Work out how many lines in these entries include the string "info", and give only that figure.

== Segment start ==

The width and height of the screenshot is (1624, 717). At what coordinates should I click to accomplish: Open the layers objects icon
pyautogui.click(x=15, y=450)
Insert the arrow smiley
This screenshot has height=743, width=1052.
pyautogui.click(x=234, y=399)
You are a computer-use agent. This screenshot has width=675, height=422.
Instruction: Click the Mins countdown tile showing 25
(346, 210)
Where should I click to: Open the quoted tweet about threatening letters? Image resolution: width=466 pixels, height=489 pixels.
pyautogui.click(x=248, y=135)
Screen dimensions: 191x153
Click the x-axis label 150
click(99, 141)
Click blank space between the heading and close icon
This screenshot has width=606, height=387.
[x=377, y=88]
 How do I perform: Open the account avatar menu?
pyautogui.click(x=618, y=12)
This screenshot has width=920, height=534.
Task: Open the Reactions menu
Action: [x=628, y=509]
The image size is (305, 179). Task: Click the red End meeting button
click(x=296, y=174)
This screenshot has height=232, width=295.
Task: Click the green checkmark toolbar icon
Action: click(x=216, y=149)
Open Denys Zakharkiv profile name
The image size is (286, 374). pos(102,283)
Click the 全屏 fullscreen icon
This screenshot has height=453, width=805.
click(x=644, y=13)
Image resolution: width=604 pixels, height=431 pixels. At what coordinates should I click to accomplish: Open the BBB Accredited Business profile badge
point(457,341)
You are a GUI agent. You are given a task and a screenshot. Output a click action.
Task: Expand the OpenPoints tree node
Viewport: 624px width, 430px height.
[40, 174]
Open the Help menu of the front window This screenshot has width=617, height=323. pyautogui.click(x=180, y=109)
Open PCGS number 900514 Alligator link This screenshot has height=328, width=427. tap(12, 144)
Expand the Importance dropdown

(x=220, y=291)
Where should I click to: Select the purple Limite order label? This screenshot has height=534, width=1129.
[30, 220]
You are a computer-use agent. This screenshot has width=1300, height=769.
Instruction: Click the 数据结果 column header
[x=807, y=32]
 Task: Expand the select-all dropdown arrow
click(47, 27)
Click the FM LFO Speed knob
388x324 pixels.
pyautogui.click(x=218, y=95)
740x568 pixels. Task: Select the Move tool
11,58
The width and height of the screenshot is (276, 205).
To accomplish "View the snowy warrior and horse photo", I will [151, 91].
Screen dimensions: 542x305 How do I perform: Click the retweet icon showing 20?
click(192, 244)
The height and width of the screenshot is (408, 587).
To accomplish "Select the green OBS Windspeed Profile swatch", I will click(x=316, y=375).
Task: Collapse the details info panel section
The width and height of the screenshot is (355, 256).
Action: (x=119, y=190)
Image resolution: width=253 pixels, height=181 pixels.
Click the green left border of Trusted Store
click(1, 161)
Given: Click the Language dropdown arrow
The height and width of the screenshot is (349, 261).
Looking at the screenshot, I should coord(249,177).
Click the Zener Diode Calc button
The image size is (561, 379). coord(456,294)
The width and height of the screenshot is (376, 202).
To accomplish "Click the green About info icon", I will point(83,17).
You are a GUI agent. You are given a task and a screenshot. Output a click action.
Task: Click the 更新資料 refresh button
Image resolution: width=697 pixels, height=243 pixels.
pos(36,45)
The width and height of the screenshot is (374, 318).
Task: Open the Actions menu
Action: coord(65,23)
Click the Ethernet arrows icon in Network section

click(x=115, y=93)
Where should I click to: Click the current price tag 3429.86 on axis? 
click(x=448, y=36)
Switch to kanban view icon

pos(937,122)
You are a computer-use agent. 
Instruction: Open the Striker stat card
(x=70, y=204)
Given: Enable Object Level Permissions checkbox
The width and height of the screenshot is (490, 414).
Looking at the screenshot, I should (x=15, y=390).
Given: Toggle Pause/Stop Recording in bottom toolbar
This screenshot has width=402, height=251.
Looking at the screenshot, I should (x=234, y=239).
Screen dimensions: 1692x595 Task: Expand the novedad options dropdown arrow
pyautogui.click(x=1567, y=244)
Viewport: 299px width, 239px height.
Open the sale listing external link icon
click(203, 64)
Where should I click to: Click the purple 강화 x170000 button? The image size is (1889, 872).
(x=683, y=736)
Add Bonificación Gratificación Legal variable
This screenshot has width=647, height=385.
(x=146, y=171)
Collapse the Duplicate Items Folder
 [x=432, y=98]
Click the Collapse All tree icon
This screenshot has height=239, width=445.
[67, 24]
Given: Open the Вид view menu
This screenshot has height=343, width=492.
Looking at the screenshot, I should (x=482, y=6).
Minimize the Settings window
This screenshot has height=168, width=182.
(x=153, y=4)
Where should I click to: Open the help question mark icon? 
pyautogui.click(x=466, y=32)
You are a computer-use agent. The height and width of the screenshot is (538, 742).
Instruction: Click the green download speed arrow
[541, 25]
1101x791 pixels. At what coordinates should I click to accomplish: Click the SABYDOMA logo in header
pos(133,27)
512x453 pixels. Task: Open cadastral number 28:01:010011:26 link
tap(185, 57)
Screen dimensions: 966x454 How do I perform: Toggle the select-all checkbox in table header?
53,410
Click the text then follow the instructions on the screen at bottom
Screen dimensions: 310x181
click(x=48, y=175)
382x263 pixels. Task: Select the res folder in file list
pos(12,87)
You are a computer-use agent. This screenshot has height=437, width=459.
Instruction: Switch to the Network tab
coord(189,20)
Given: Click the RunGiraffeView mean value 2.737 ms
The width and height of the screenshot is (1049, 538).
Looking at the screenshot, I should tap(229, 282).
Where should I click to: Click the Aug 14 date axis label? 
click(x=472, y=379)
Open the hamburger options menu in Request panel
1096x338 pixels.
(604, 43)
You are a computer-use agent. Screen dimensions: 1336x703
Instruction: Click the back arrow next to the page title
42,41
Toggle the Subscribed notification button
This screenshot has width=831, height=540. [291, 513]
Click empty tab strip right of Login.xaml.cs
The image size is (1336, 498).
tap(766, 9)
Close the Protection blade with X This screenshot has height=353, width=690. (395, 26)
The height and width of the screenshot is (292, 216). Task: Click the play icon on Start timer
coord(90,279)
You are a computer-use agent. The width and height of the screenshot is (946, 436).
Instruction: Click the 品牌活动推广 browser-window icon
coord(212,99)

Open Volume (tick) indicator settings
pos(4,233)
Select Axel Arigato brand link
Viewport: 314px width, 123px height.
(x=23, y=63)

== Segment end ==

**RESULT**: 2